The Brave Boy and Therapeutic Clowns at CHEO (plus Mario photobombing)

Tuesday, 3 December 2019

Coaching, Managing Change and Making Plans

Ollie was the man with a plan this morning...

This morning as soon as he woke, Ollie asked to make a plan for today including things we HAD to do and fun things we COULD do after we finished the stuff we had to do. It's the first time in three weeks away from school that he's wanted to write anything or take control over what is happening to him. 

We have spent the last six weeks in and out of CHEO for so many tests to confirm Ollie's diagnosis. Every first has been hard and would have been for most adults never mind an anxious child who feels he has no control over his body at the moment. We've heard a lot of "I can't" and each time have coached him through it and tried to get him to understand how powerful his mind and attitude really are in all of this. 

Most kids hate change...it's why we as parents and teachers use routine and predictable patterns which are essential to keeping kids calm and well-adjusted. Yes, kids are adaptable, but they need time and coaching to be aware of, prepare for and work through major changes to avoid major melt-downs and stress. 
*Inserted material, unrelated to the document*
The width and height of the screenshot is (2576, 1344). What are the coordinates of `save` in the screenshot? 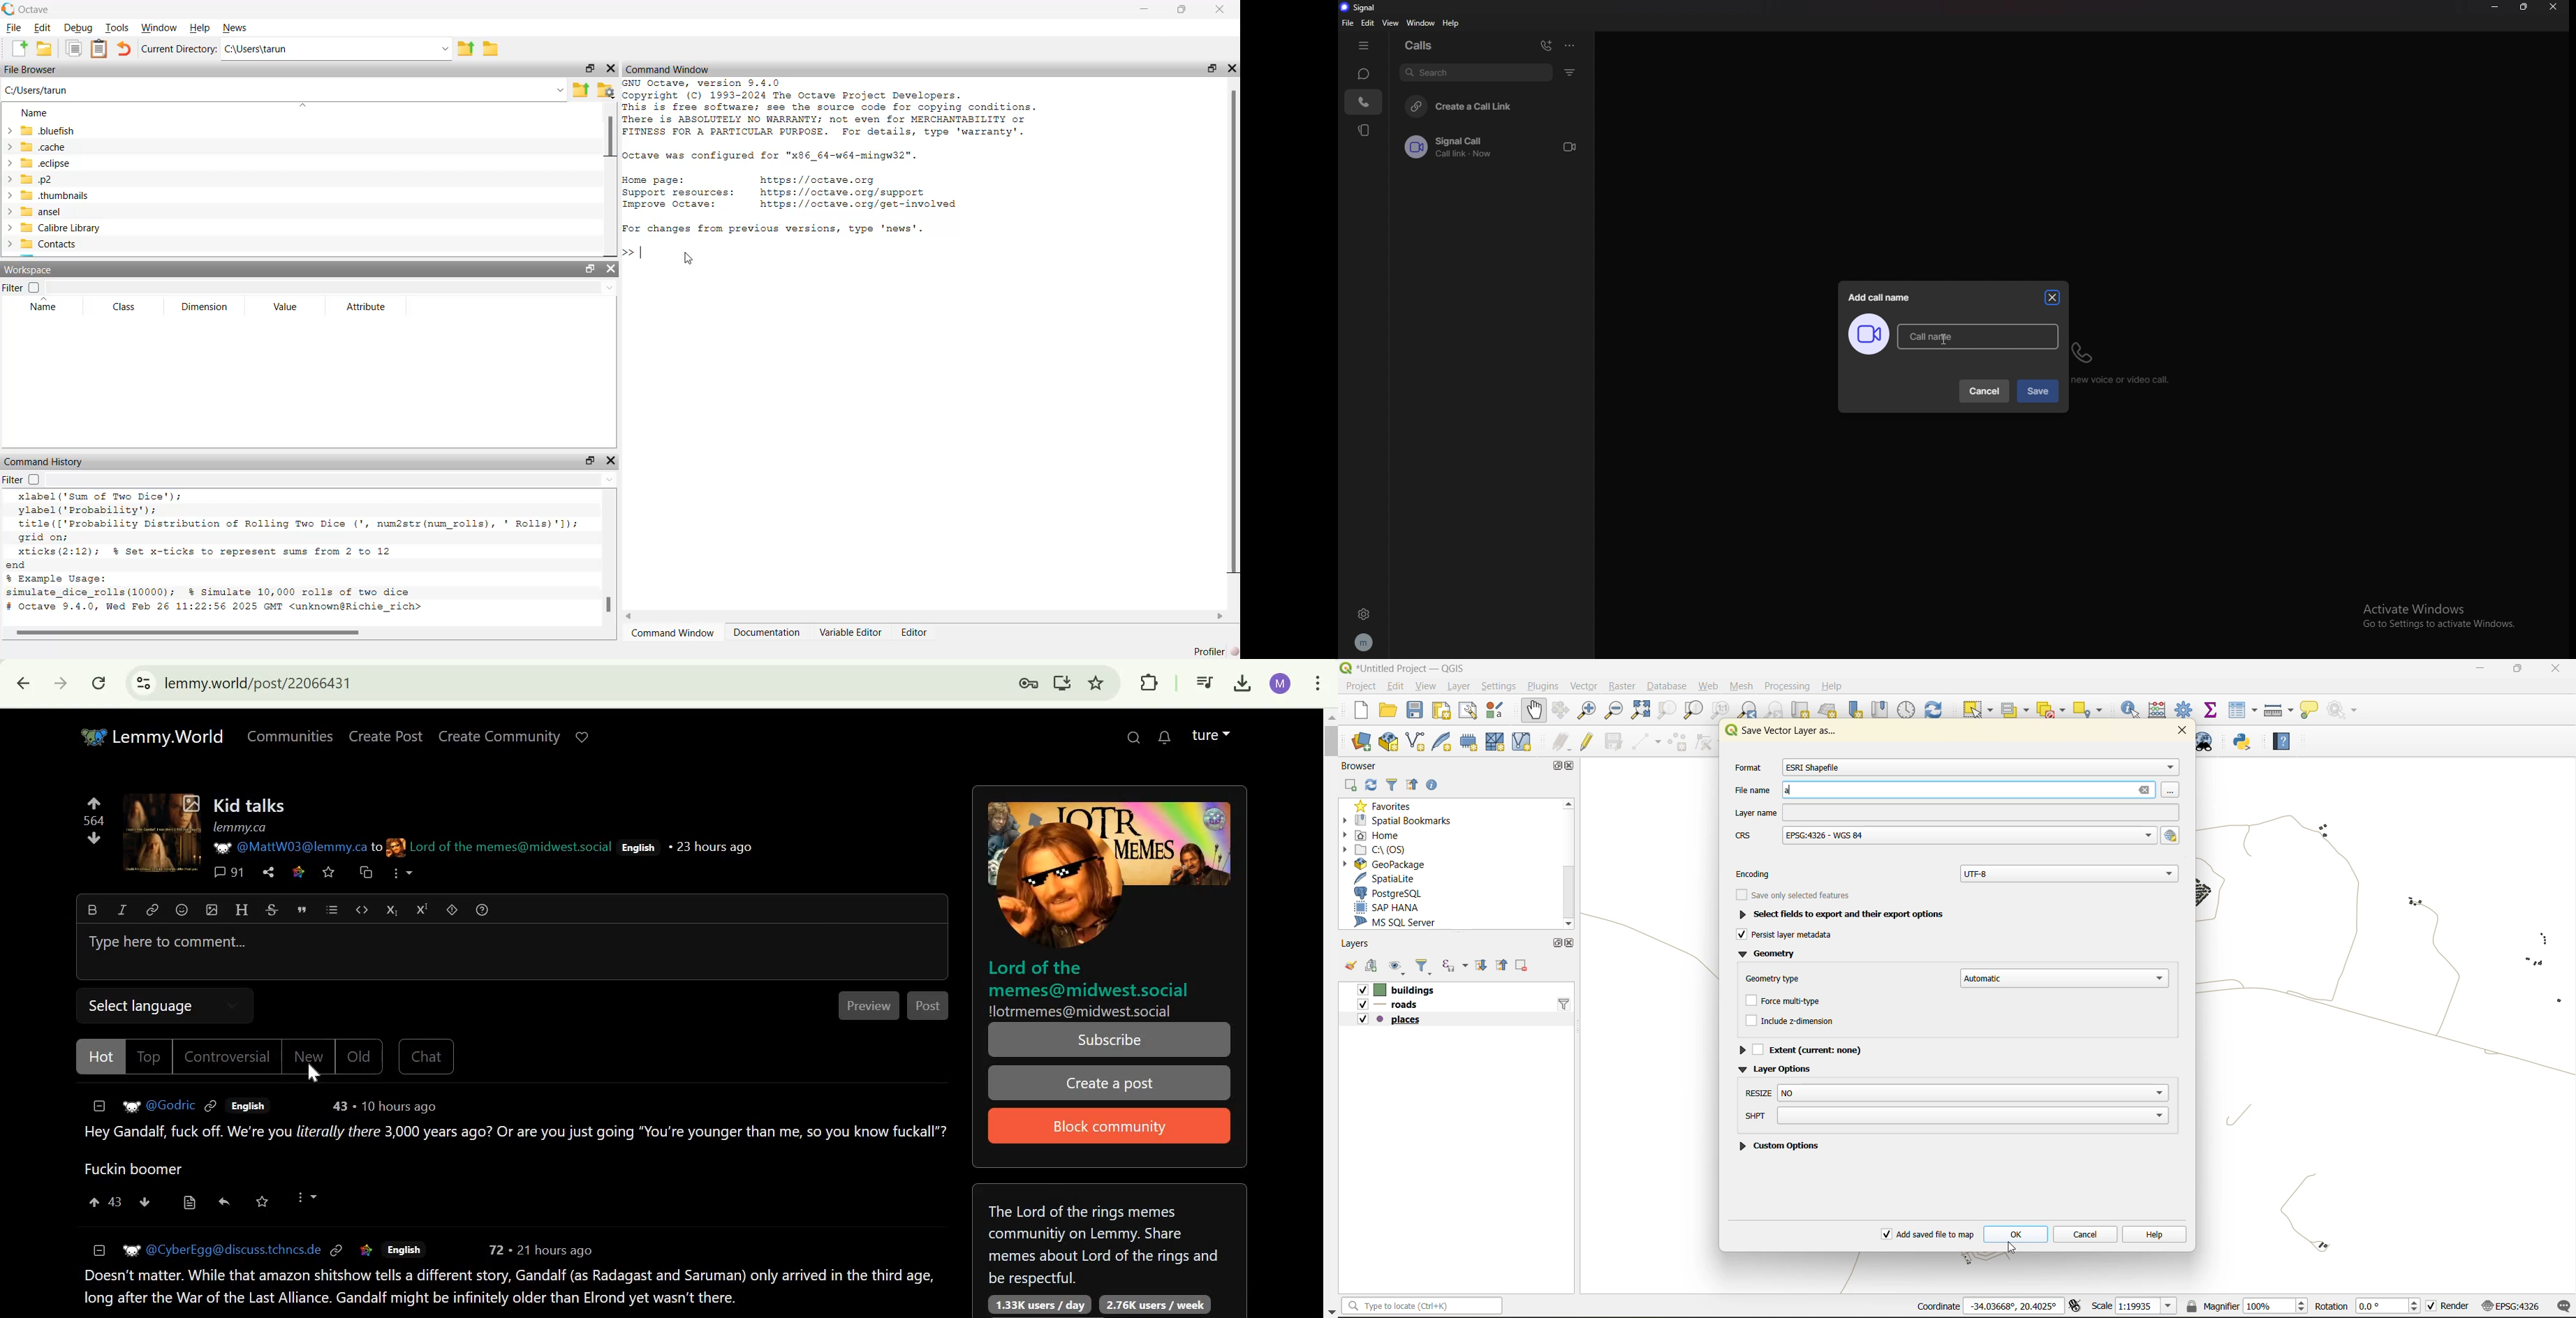 It's located at (1415, 709).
Every report card Ollie has gotten to-date says that he has difficulty with transitions. Abby was similar when younger and has learned to manage her stress related to change by planning and making lists to prepare. They're definitely my kids that way, although in his own way Mario always has a plan too. Given a tragedy he experienced in his family as a child, his unwritten mental plan is always to know exactly where all exits and potential threats are from the start of any journey or event to be ready to escape as needed. So it seems only fitting that our kids need, at the very least, informal transition plans to adapt well. 

Sadly, you cannot really plan for what we are going through. Yes, you can find ways to mitigate the risk if it happens (like banking cord blood and buying critical illness insurance for the kids which we are so grateful we did...can you tell I have training in risk management, too?!), but when you're leading up to diagnosis and starting treatment so rapidly, there is no time to transition. You're just in it. One minute you're undergoing tests and taking medicines because they think it is a relative of TB and the next morning it is lymphoma and your whole life changes in an instant.
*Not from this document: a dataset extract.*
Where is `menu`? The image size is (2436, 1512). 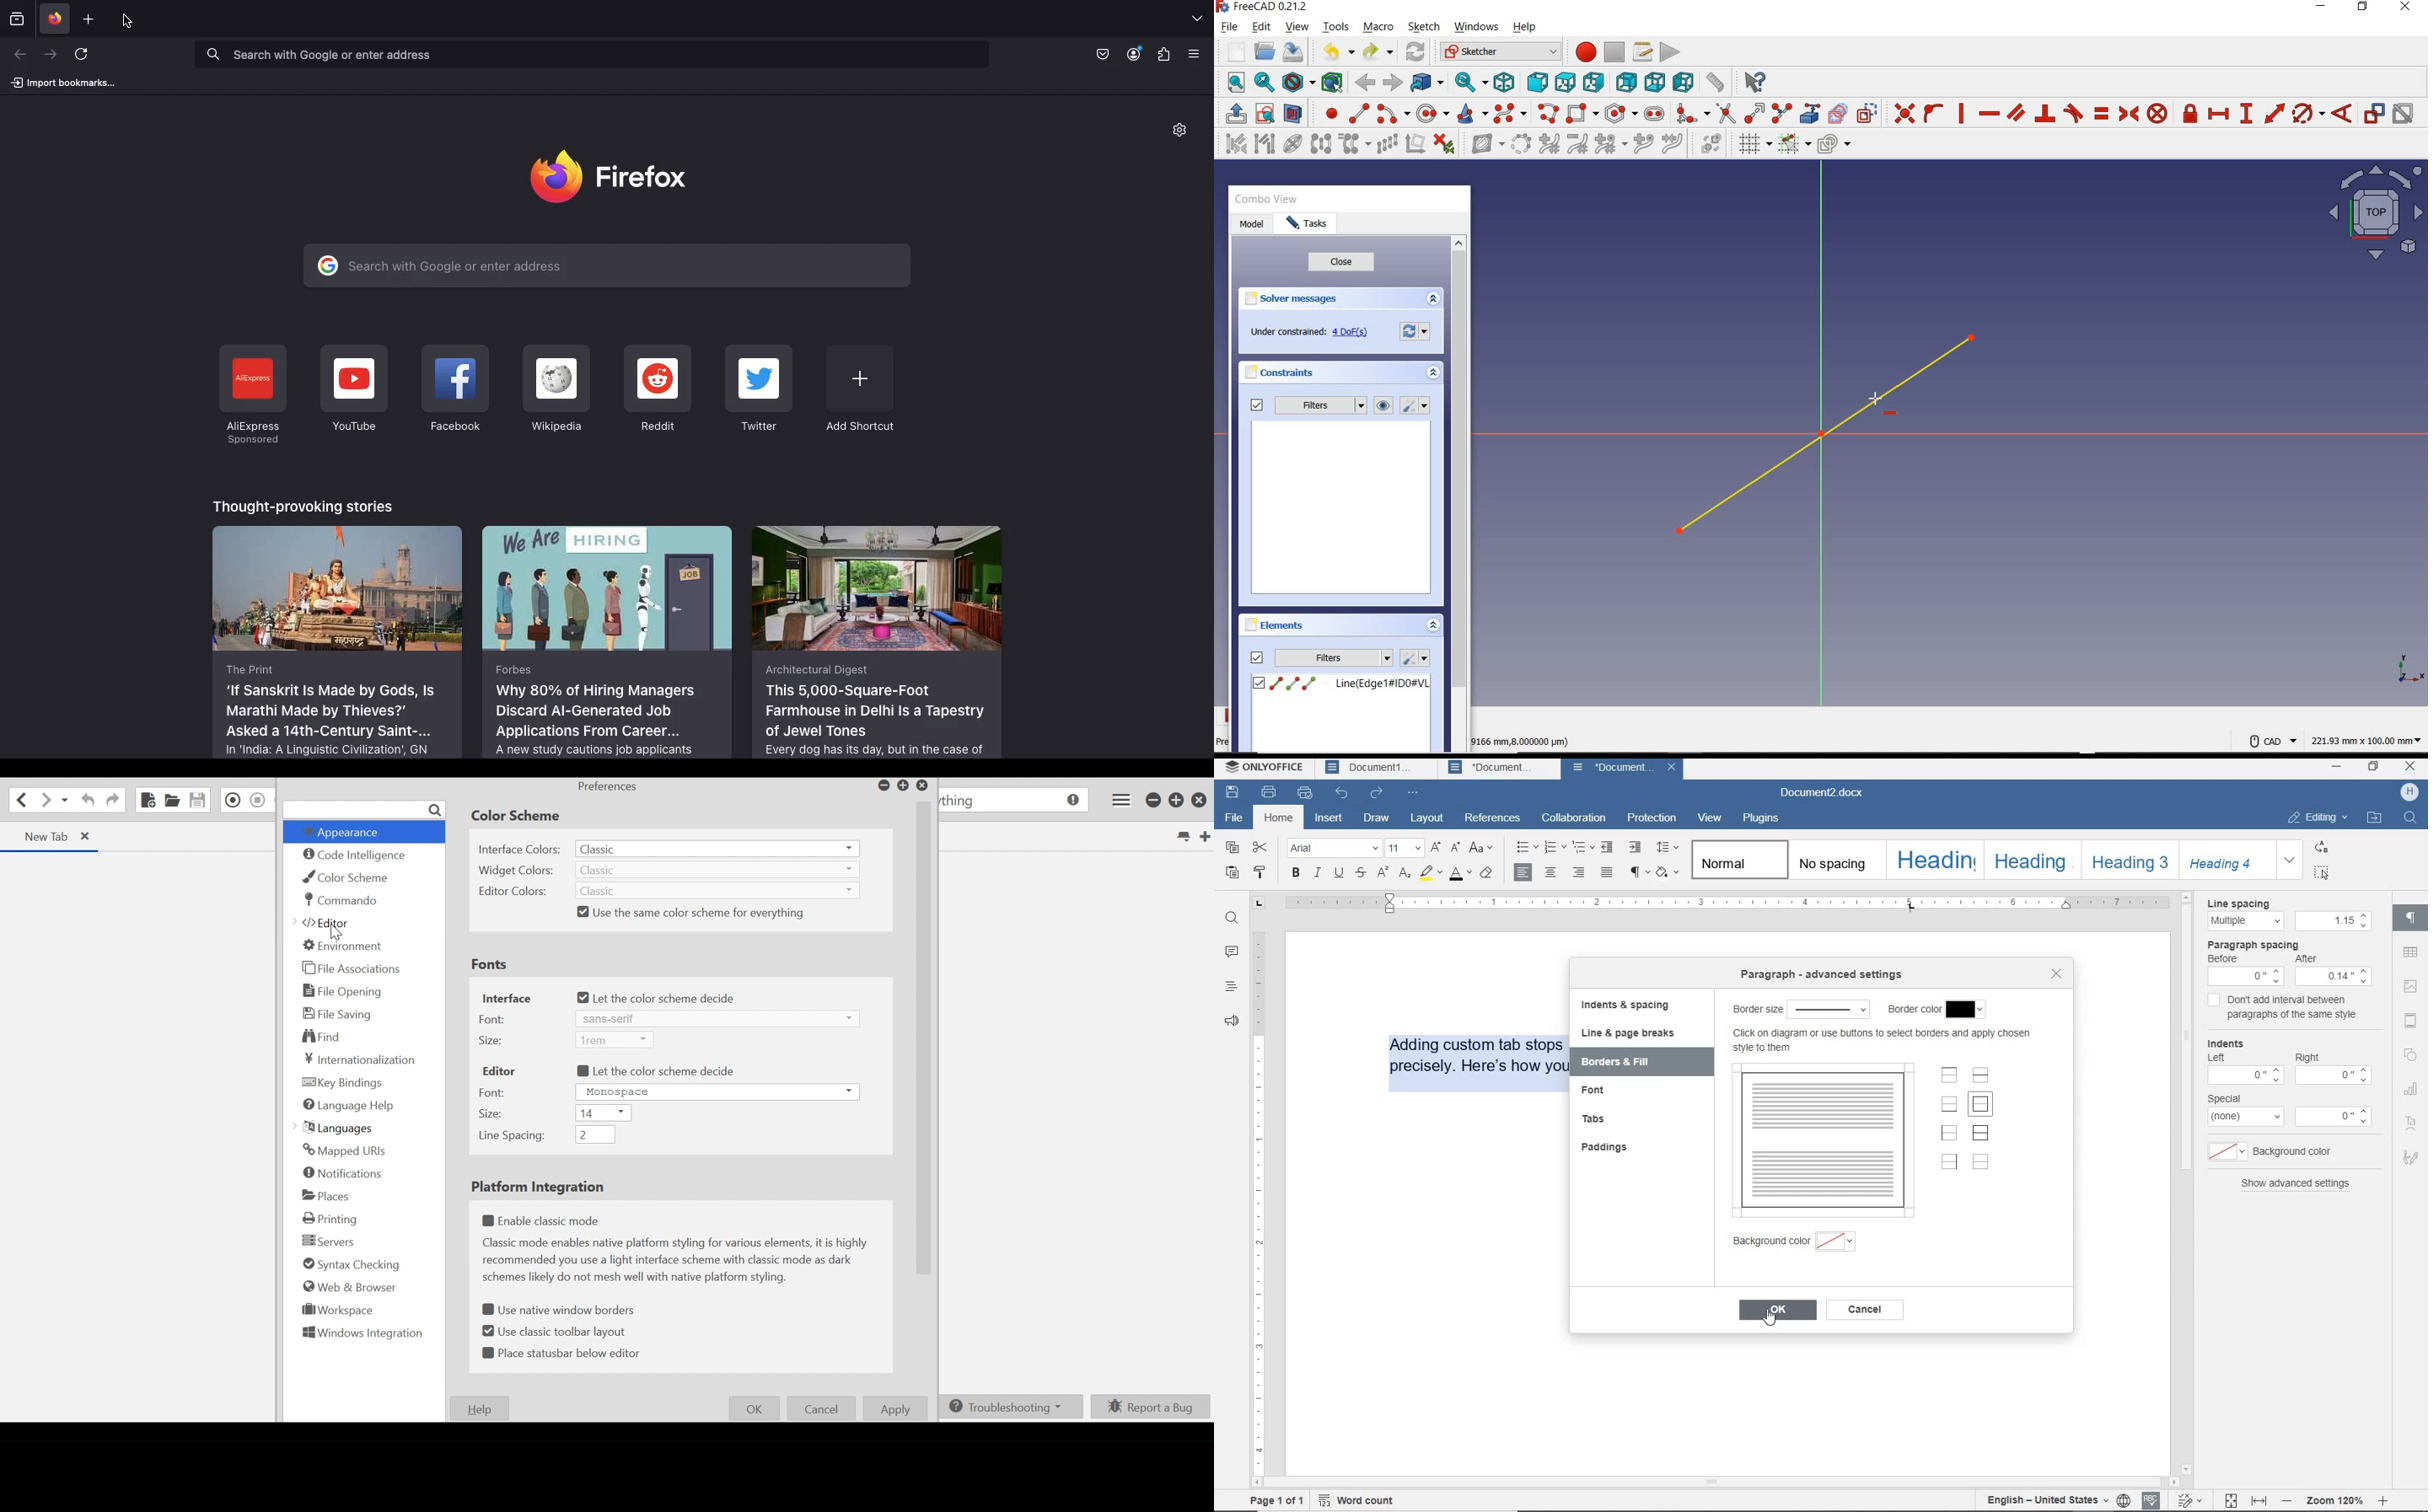
menu is located at coordinates (2246, 1118).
This is where my training and certification in coaching and change management have helped. Mario and I immediately began to be coached by the oncology team and in turn became coaches to both of our kids and each other, working together to get us all successfully to the finish line in 6-8 months. Unfortunately though, there is no time to train for this event, you're just using everything you've got daily to stay ahead. I've never been a distance runner, but after all of this is over I might take it up. 

Change management guides how we prepare, equip and support people to adopt change. In my job I am always thinking about how changes to our programs and tools will affect our clients. Every day of the last six weeks has been about managing change for Ollie and our family. How can we prepare Ollie, Abby and ourselves for the next test, next step? What do we need to do to equip ourselves to get through this not only whole, but stronger? How can we support Ollie through the fear and pain of this journey while ensuring Abby is still able to have as normal a graduation year as possible and Mario and I take care of each other while getting them through this? Positivity, lots of hugs, unfailing faith and backbone are the answer for us. 

Despite my discomfort with the idea of us being perceived as asking for donations to buy Ollie a Nintendo Switch when his sister and friends begged to be able to fundraise for it, after talking to the wonderful parents of her friends, I adapted and let them do it. It was their way of supporting him in the change. We've also included Abby in every discussion about his health and what comes next so she understands and doesn't feel we're hiding anything scary from her. 

Same with Ollie...I promised not to talk behind his back about his body and his lymphoma and to make sure he could understand everything that will happen to him. So every day we share with Ollie what is coming next, we share stories of perseverance and tell him how much he impresses us every day with his bravery. We remind him that he can get the medicine down because he's already done it 11 times successfully in five days in hospital and can do it a twelfth time. 

We celebrate when he can swallow sprinkles and Nerds candy whole like pills as we work up to learning how to swallow real pills and capsules. This will make it easier for him to take them when we get home, to avoid his gag reflex brought on by tastes of the liquid meds and next time in hospital he'll be able to take them for his steroids instead of constantly being hooked up to an IV. 

 Ollie working up to swallowing pills and capsules...

And today he took charge of his own schedule and changes and made a plan. Progress.